Lutungs live in forests. They often prefer rainforests, although they are occasionally also found in secluded mountain forests and limestone karst forests. Lutungs are found in South-east Asia and parts of South Asia, from India in the west to China in the east.

== Behaviour ==

Lutungs spend the largest part of the day in the trees, where they walk along the branches on all fours.They also jump from tree to tree, often covering long distances between trees; those long jumps are referred to as leaping. Lutungs are diurnal, although more active in the early mornings and the afternoon.

They live in groups of five to 20 animals, mostly in harems, i.e. a single male with several females. Young males must leave their birth group when fully mature, often forming bachelor groups. If a new male takes over a harem, defeating or scaring off the former harem leader, he often kills the infants in the group. This behavior is also known as infanticide. Lutungs are territorial, and emit loud calls to defend their territories from rival males, resorting to force if the outsiders are not scared off. They have a common repertoire of sounds with which they warn group members. Mutual grooming also plays an important role in maintaining the bonds between individuals.

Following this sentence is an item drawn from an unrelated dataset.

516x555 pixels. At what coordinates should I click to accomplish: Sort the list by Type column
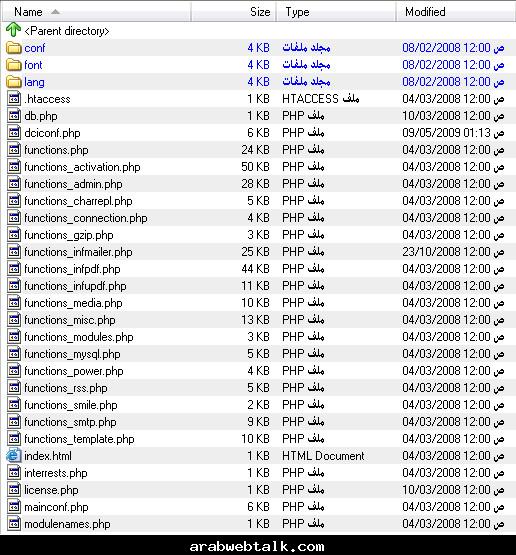click(x=336, y=12)
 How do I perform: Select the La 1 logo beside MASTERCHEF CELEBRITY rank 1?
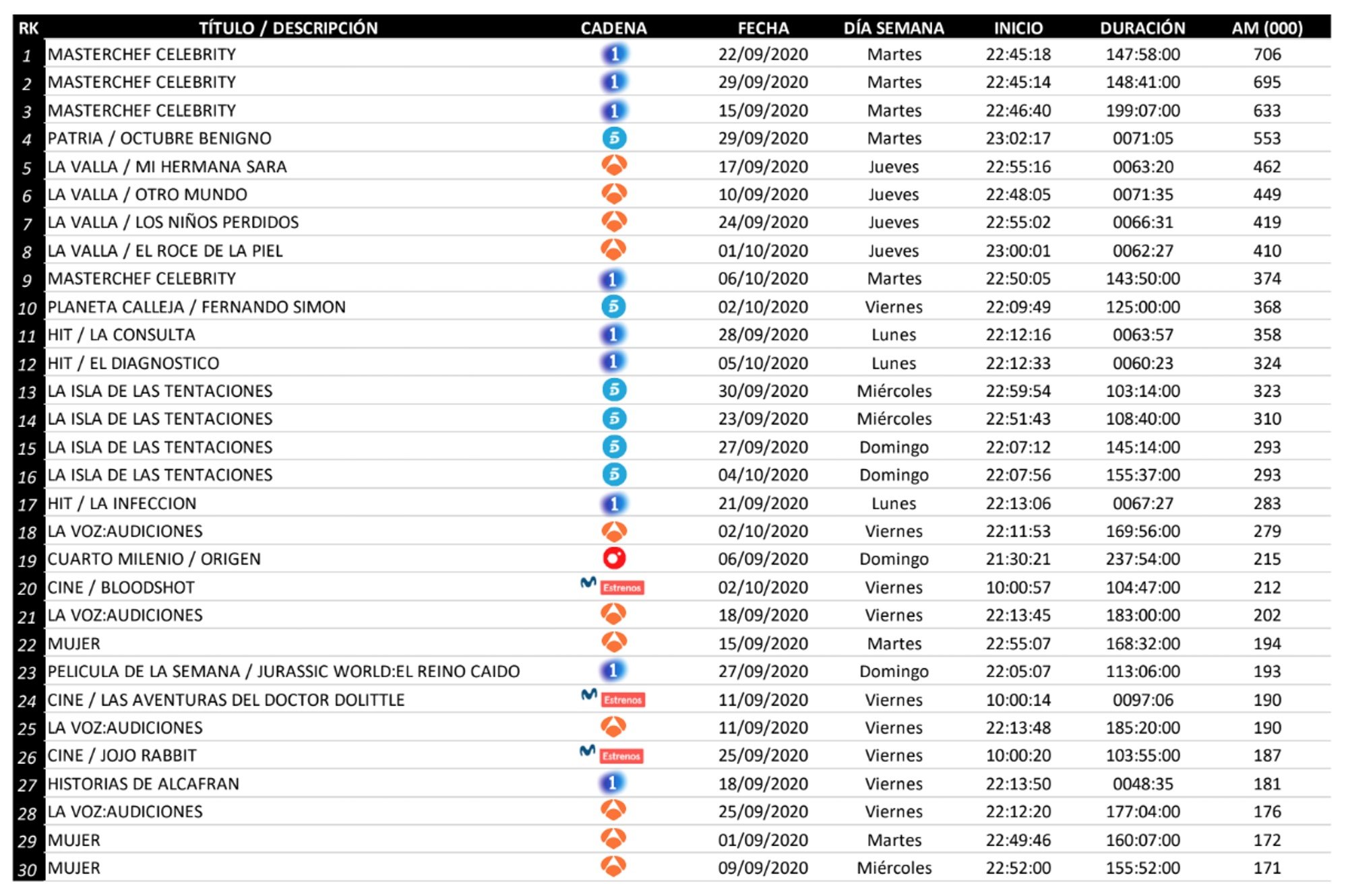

Lutungs are herbivores, primarily eating leaves, fruits, and buds. To digest the tough leaves, they developed a multichambered stomach.

=== Reproduction ===

Lutungs typically give birth to a single young, after a seven-month gestation period. Twins occur, but are rare. Newborns usually have golden-yellow or orange fur. The mother shares responsibilities of rearing the young with the other females ("aunties") of the harem. Females within a group hand the young around, play with them, carry them, and cuddle them, allowing the mother to forage or spend time alone. If the mother dies, another female adopts the young animal. Lutungs are weaned in the latter half of their first year, and reach full maturity at 4 to 5 years. The life expectancy is estimated at 20 years.